Dataset records.
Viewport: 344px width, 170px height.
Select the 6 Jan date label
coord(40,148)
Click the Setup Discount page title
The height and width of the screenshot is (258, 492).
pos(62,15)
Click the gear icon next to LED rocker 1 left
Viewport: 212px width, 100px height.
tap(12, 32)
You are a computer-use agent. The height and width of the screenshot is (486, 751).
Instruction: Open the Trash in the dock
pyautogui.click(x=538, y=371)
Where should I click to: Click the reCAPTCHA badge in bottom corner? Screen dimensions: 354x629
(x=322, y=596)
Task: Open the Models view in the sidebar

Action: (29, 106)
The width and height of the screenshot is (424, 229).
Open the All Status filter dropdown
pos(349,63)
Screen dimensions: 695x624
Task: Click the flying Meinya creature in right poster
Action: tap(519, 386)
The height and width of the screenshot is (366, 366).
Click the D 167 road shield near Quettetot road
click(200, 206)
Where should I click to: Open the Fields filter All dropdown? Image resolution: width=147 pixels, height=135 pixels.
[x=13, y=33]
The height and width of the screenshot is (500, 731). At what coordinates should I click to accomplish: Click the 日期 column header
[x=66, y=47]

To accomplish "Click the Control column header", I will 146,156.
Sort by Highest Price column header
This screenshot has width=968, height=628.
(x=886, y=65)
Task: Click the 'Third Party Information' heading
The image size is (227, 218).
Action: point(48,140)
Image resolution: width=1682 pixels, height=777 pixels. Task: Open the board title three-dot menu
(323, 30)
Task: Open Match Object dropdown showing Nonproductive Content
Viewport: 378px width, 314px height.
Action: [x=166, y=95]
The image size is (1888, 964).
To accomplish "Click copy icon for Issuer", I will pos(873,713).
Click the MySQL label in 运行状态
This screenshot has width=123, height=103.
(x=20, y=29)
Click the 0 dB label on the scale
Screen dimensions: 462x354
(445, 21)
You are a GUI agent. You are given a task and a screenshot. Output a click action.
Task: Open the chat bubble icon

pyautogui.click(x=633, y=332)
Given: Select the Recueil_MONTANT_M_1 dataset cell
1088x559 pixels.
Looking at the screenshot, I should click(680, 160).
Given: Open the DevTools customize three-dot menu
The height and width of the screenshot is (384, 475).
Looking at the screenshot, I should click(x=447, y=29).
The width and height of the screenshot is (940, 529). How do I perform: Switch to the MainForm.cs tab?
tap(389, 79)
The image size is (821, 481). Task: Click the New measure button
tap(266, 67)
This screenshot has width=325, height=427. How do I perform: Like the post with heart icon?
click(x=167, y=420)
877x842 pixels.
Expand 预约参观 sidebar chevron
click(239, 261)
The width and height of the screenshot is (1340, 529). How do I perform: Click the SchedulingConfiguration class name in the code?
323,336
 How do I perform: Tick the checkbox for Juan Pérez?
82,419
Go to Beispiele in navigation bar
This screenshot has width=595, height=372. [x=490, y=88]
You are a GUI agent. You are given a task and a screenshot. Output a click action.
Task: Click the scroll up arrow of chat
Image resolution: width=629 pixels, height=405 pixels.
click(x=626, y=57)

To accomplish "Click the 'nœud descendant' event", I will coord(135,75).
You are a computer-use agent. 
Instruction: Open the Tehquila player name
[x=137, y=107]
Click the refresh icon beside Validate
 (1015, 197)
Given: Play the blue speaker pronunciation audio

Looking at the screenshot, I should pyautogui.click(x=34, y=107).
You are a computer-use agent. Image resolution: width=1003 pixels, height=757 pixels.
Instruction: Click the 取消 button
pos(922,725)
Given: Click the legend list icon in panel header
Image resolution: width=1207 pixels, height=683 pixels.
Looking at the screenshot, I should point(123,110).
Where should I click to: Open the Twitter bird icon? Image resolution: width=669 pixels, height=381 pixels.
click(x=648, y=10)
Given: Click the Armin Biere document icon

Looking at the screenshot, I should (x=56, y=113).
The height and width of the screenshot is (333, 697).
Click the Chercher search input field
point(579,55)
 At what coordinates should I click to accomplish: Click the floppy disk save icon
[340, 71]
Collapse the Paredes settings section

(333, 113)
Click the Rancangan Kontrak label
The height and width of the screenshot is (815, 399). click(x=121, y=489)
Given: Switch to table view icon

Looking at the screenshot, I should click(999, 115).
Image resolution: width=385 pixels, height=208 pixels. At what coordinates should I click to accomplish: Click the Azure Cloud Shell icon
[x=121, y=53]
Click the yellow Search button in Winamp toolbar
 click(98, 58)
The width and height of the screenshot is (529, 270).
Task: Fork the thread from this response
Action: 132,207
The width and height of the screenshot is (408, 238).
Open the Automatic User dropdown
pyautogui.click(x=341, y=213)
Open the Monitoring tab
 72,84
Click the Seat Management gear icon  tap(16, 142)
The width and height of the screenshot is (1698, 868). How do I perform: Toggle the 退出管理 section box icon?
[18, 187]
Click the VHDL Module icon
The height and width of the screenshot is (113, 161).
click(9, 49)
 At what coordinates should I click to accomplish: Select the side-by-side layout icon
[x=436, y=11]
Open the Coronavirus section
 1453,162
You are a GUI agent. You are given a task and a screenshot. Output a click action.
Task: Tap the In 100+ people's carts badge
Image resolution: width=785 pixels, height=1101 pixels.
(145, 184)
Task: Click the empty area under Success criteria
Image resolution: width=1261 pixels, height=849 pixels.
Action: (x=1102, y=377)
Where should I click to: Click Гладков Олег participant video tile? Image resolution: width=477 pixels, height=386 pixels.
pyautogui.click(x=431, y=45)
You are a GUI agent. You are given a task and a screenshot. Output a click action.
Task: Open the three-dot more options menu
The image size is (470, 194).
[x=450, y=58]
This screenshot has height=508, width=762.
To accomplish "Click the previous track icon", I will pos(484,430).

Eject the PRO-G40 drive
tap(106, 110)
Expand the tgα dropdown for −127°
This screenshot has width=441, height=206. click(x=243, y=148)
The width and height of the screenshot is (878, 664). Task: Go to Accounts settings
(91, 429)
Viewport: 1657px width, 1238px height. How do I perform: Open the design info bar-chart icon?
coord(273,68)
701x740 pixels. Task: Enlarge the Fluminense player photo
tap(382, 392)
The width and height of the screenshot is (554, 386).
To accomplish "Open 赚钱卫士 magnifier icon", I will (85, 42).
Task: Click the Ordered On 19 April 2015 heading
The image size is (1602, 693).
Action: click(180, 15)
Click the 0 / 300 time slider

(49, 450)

Work item. How many lines of the entries contain the word "computer"? Only the number is wanted.

Answer to this exercise. 3